Remem­ber that, the next time you hear some­one claim­ing that FMS and depres­sion are the same.

Whoops! Yesterday was FMS/CFW Awareness Day!

I intend­ed to post and maybe even try to get a pod­cast out, but end­ed up using my ener­gy to do an inter­view with a reporter. I don’t know when the piece will come out (it was­n’t for aware­ness day–that was just an amus­ing coin­ci­dence), but I’ll let you know when/if I hear any­thing.

She also inter­viewed Sam, since the top­ic was “fibromyal­gia and inti­ma­cy.” He’s so won­der­ful!

Cortisol and FMS and CFS/ME?

There’s been a lot of buzz over the past week about a study pub­lished in the Jour­nal of Chron­ic Fatigue Syn­drome that sug­gests treat­ing fibromyal­gia and ME/CFS with cor­ti­sol (a steroid), based on the fact that most patients have low cor­ti­sol lev­els. I do not have access to that pub­li­ca­tion, but would like to point out some con­cerns.

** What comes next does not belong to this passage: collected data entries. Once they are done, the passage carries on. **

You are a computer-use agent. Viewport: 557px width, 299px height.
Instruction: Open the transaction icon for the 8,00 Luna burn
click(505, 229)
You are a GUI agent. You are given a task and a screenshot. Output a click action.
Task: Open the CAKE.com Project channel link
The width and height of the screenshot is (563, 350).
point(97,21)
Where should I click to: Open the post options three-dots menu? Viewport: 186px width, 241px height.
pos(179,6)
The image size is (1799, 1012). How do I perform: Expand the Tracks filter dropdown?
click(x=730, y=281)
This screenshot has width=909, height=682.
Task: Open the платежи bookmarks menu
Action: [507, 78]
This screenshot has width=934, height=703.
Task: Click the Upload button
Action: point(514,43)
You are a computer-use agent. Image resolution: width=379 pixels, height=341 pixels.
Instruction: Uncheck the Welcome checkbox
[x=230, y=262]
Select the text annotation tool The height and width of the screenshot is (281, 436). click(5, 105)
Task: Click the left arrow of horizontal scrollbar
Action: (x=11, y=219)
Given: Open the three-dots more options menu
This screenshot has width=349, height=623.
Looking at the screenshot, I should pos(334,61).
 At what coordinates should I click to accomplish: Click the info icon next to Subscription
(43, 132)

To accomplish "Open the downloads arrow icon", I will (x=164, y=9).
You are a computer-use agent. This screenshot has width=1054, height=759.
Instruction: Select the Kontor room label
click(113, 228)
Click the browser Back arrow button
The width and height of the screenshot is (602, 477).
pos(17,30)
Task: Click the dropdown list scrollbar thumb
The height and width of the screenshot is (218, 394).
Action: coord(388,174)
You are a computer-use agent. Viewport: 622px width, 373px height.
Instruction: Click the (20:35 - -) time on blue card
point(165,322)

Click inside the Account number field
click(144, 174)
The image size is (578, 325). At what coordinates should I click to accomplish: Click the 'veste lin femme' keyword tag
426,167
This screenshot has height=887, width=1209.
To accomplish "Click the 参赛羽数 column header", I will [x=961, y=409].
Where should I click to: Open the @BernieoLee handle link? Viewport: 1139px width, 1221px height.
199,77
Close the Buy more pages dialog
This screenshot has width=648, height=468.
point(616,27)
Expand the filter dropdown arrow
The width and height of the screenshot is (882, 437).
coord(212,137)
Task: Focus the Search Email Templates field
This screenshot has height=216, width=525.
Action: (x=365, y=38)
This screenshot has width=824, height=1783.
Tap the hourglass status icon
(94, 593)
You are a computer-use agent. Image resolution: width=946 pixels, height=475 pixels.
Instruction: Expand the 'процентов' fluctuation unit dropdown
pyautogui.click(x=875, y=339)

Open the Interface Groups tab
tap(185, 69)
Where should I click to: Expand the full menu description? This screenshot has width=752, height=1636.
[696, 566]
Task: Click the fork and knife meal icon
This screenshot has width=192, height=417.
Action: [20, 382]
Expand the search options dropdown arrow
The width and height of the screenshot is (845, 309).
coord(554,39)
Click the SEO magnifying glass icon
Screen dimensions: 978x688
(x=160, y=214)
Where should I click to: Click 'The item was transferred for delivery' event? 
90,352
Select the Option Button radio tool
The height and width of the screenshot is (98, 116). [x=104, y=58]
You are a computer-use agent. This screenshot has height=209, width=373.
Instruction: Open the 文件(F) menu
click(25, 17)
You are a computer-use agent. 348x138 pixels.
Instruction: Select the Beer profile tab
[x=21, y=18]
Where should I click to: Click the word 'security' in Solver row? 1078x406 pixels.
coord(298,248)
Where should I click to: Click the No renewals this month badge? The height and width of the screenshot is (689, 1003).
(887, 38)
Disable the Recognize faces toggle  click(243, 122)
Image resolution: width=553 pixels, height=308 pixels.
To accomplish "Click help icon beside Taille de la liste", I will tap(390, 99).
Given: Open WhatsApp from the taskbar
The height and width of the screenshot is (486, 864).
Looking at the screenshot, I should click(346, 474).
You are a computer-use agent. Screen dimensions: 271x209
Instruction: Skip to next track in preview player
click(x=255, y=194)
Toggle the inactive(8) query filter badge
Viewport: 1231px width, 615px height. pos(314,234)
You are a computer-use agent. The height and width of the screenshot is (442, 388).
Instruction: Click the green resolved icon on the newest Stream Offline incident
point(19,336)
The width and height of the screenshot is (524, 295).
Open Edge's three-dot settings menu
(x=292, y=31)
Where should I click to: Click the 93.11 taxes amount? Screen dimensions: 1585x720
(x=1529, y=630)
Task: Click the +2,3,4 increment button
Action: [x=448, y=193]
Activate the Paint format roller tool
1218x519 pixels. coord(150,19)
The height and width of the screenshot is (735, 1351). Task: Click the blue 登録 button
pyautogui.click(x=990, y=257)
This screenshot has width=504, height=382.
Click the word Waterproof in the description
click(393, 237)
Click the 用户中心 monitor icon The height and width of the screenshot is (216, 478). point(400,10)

First, most of the reports are not clear about the fact that this was a lit­er­a­ture study, rather than a con­trolled clin­i­cal study.

Sec­ond, while at least one sto­ry did claim that the lit­er­a­ture study was fol­lowed up with an “obser­va­tion­al study” in which all of the FMS/CFS/ME patients in a par­tic­u­lar clin­ic were giv­en cor­ti­sol. That does not meet the stan­dards of a con­trolled, clin­i­cal study, which would require an untreat­ed con­trol group and a group receiv­ing place­bos instead of cor­ti­sol.

There have been mul­ti­ple clin­i­cal stud­ies of the effects of steroids on FMS/CFS/ME. I found records of stud­ies of pred­nisone and hydro­cor­ti­sone, in par­tic­u­lar. Those stud­ies did not find any pos­i­tive effects from treat­ment com­pared to place­bos, and in some cas­es there were sig­nif­i­cant prob­lems result­ing from the treat­ments. I did not find a study specif­i­cal­ly involv­ing cor­ti­sol, but I don’t know if that’s because there has­n’t been one or because I don’t have access to the appro­pri­ate data­bas­es. (I’m sure there are more stud­ies out there, but I don’t have access to Med­line.)

I’d strong­ly sug­gest wait­ing for the results of repeat­able, con­trolled clin­i­cal tests of cor­ti­sol before try­ing steroid treat­ment. Steroids have seri­ous side effects, and should not be tak­en light­ly.